All McCain does is complain about Obama. You can't win an election by whining.
The strategy has very real potential dangers for Team McCain. Obama’s unmistakable charisma and his campaign’s deft brand of stagecraft have created an often lopsided contrast with McCain’s sometimes painful-to-watch public events. As presidents as diverse as Ronald Reagan and John Kennedy showed, Americans do like a touch of celebrity in their commander in chief; though not too much.

It's the economy, stupid. This will be McCain's downfall in the Fall: sluggish economic growth.
The economy grew less than expected from April to June, the government said on Thursday, and it shrank in the final months of 2007, dimming the outlook for a quick recovery.

Gross domestic product expanded at an annual rate of 1.9 percent in the second quarter, the Commerce Department reported, primarily because of a surge in export sales powered by the weak dollar. The government’s tax stimulus package pushed consumer spending higher, but the ongoing pain in the housing market took a sharp toll on overall growth.

But that figure was below the estimate of many economists, who had expected growth of 2.3 percent, and it cast doubt on whether the stimulus package would be able to prop up the economy in the months ahead.

[...]More troubling, however, was news that the economy actually shrank in the last three months of 2007, by 0.2 percent. It was the first time that the economy had contracted since the third quarter of 2001. The government had originally reported growth of 0.6 percent in that quarter.

This explains why all McCain does is attack Obama. He wants to divert your attention from the failures of the Republicans.
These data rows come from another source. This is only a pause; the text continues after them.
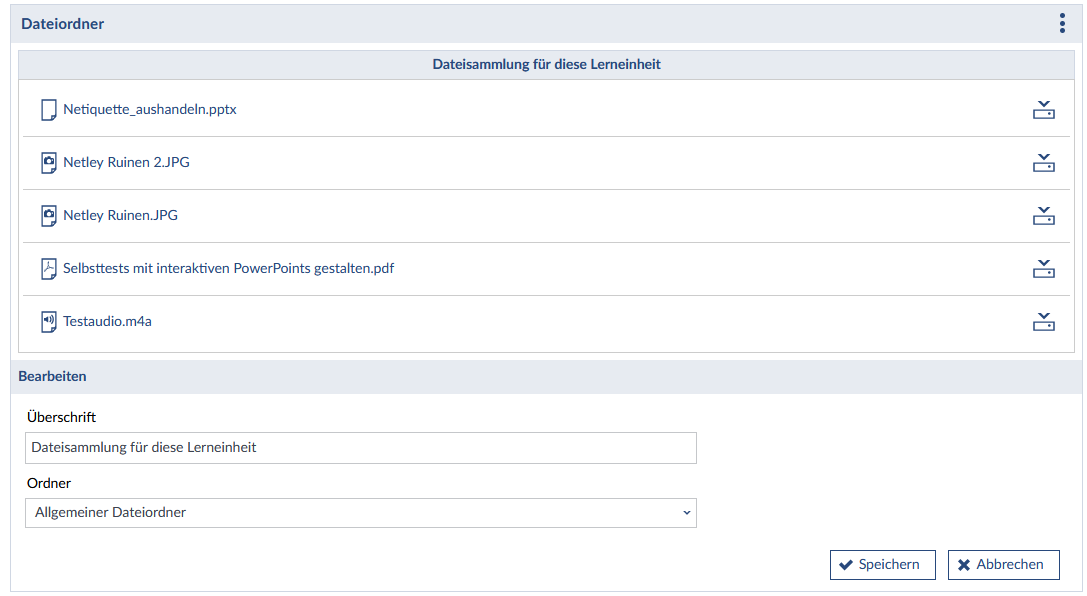Click the audio icon beside Testaudio.m4a
The width and height of the screenshot is (1087, 596).
click(48, 322)
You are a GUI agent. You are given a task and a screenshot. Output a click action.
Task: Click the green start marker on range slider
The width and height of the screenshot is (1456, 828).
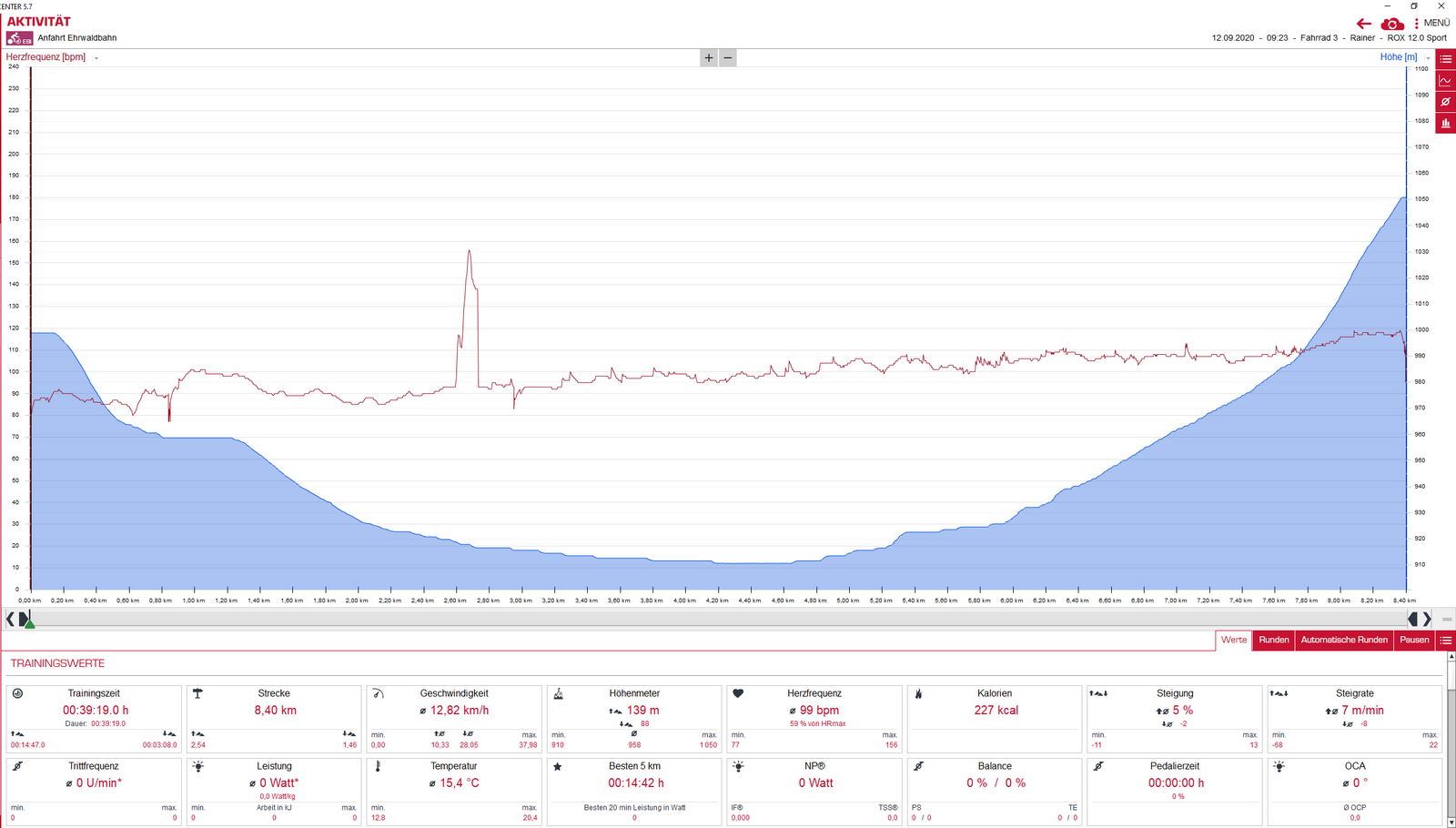coord(29,622)
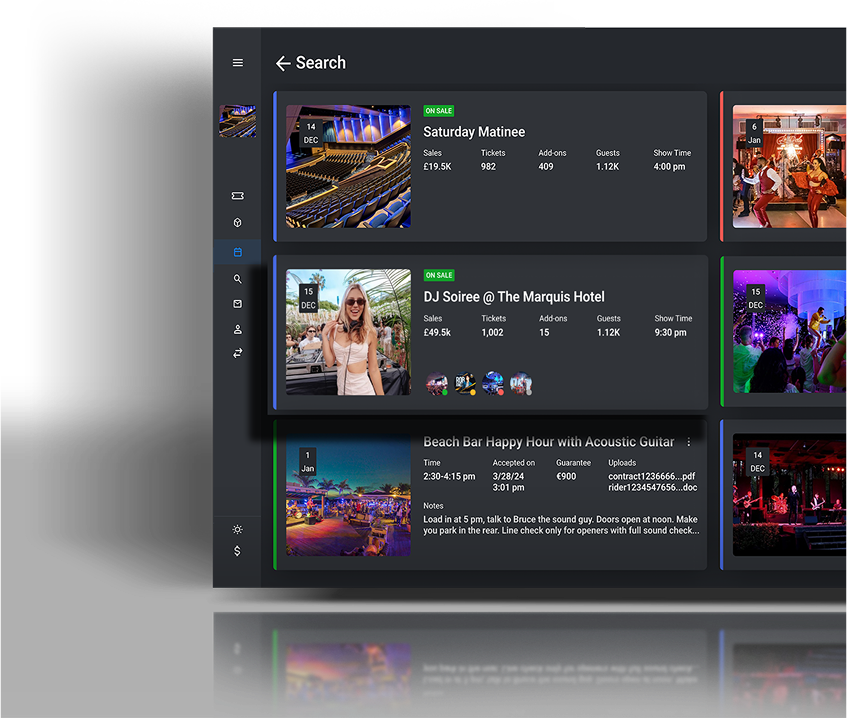This screenshot has height=718, width=847.
Task: Open the mail envelope icon in sidebar
Action: [237, 304]
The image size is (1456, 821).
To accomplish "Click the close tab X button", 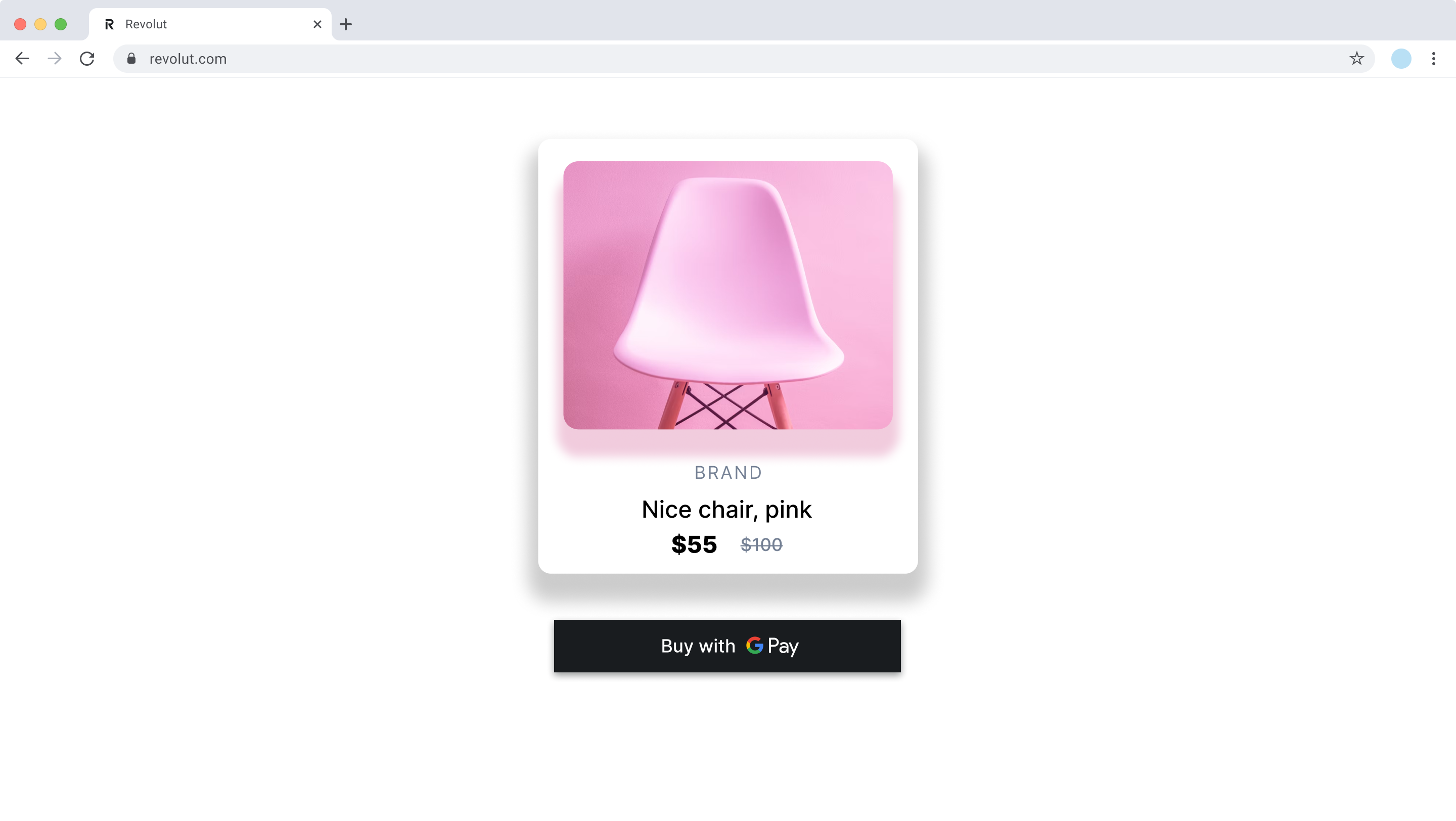I will pyautogui.click(x=316, y=24).

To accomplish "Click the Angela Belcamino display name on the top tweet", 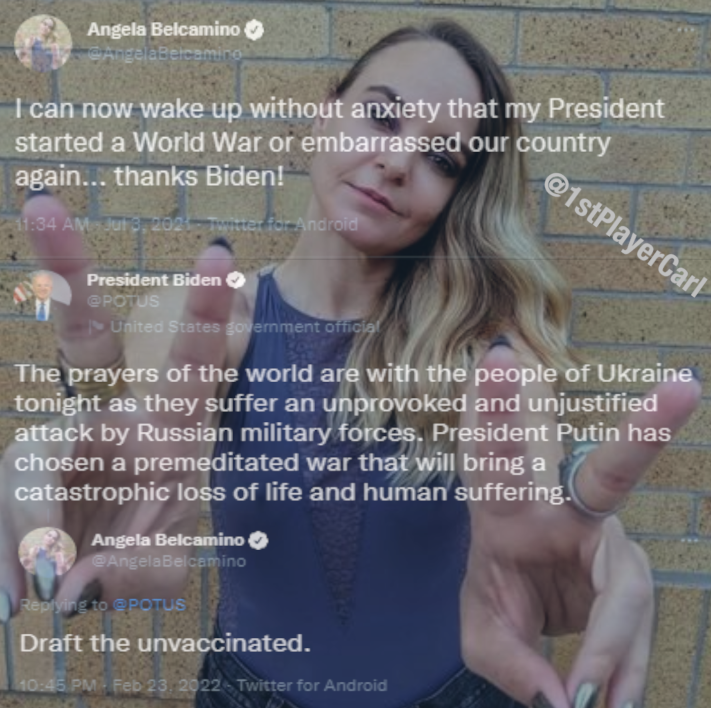I will pos(164,29).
Maureen Dowd explains the jealousy point.
The image of John McCain in a golf cart with Bush 41 in Kennebunkport — with Poppy charmingly admitting that they were “a little jealous” of all the Obama odyssey coverage — was not a good advertisement for the future, especially contrasted with the shots of Gen. David Petraeus and Obama smiling at each other companionably in a helicopter surveying Iraq. (Asked by a Democratic lawmaker a while back why there weren’t more Democrats in the military, General Petraeus smiled slyly and said “there are more than you think.”)

A foiled and frustrated McCain — trying to get covered when the entire media world has gone fishin’ for Obama stories — took the Hillary tack of mocking the press for having a “love affair,” as his campaign said, with the senator. McCain is hopping mad that the surge that he backed, and Obama resisted, has now set the stage for the Bush puppet Maliki to agree with Obama’s exit strategy. But Obama has a better batting average with his judgment on how we shouldn’t have gotten into Iraq, we should have gone after Osama and we should talk to Iran and other foes, if only to better assess their psychology. Then we might have deduced that Saddam had the “Beware of Dog” sign up without the dog.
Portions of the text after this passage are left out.